Start of Block

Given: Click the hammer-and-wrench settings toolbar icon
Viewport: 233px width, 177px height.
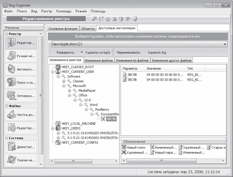Looking at the screenshot, I should pyautogui.click(x=128, y=19).
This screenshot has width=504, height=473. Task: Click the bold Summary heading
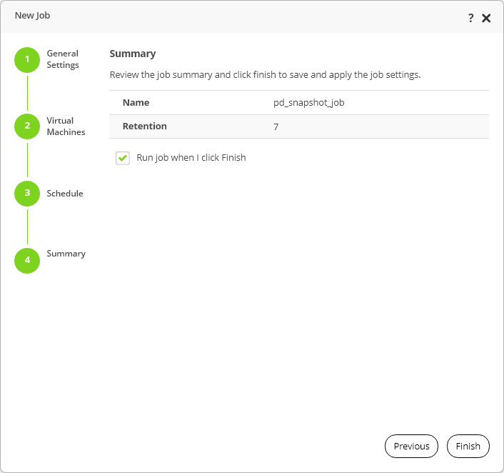(x=132, y=54)
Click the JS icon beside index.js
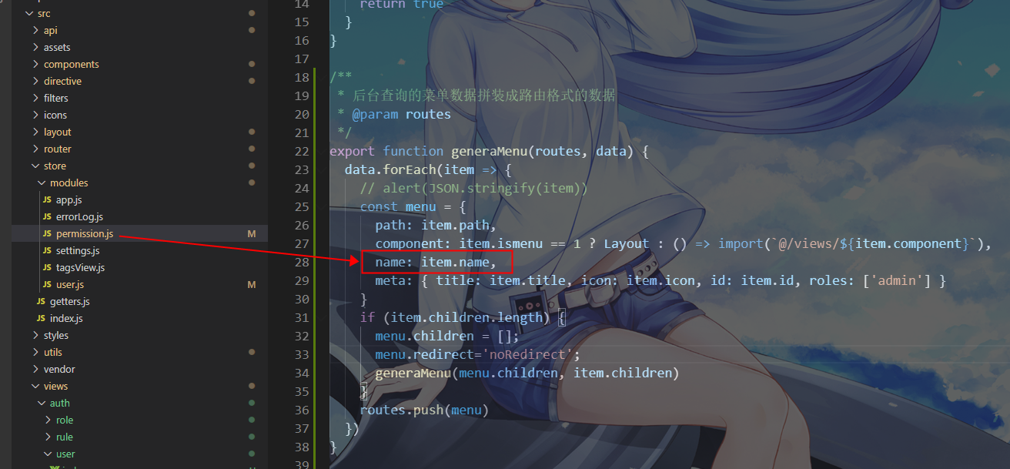 42,318
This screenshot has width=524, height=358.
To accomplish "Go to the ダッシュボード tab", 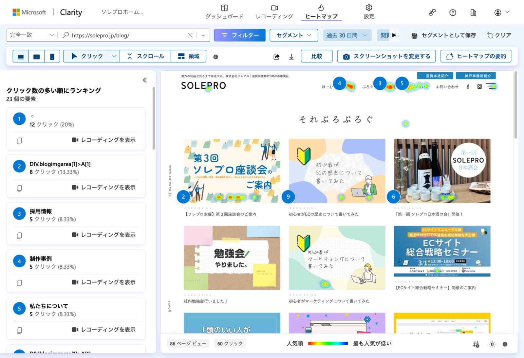I will pyautogui.click(x=224, y=12).
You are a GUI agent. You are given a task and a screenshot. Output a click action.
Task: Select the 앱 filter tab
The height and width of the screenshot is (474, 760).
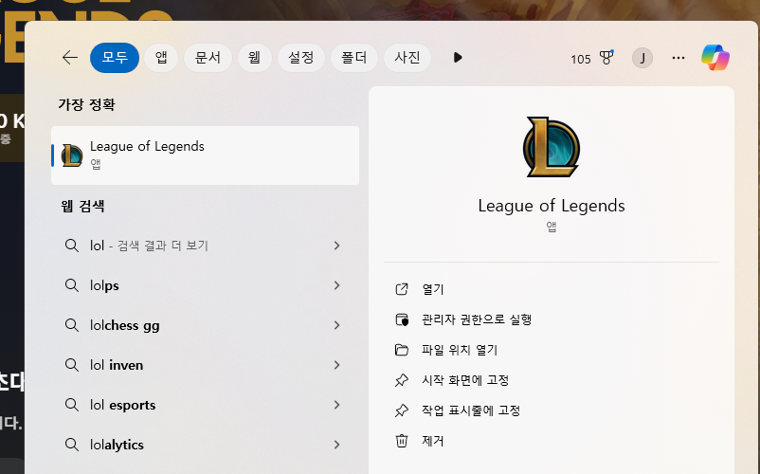pos(161,58)
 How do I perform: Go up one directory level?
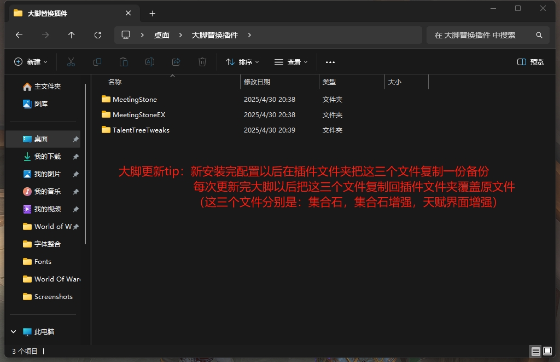coord(72,35)
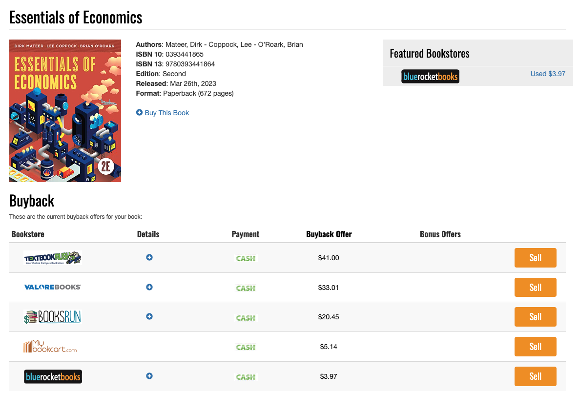Expand details for the TextbookRush offer

click(x=149, y=257)
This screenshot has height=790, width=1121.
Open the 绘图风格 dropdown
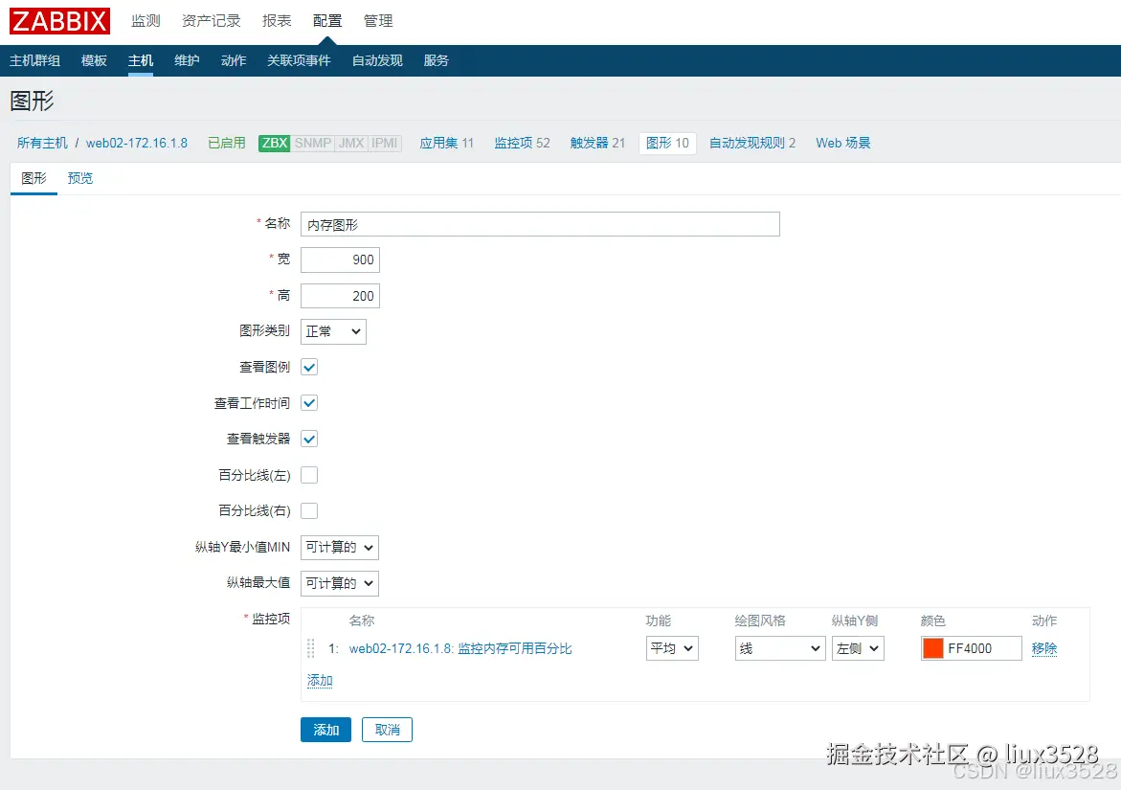pyautogui.click(x=779, y=648)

End of Block

Starting at the line that holds "How do I perform: Go up one directory level?", copy each line exactly through the end of the material above, keeping both ends and dropping the pictures.

▸ **Task response**
 How do I perform: Go up one directory level?
coord(72,35)
Expand details for the TextbookRush offer

click(x=149, y=257)
This screenshot has height=790, width=1121.
Open the 绘图风格 dropdown
pyautogui.click(x=779, y=648)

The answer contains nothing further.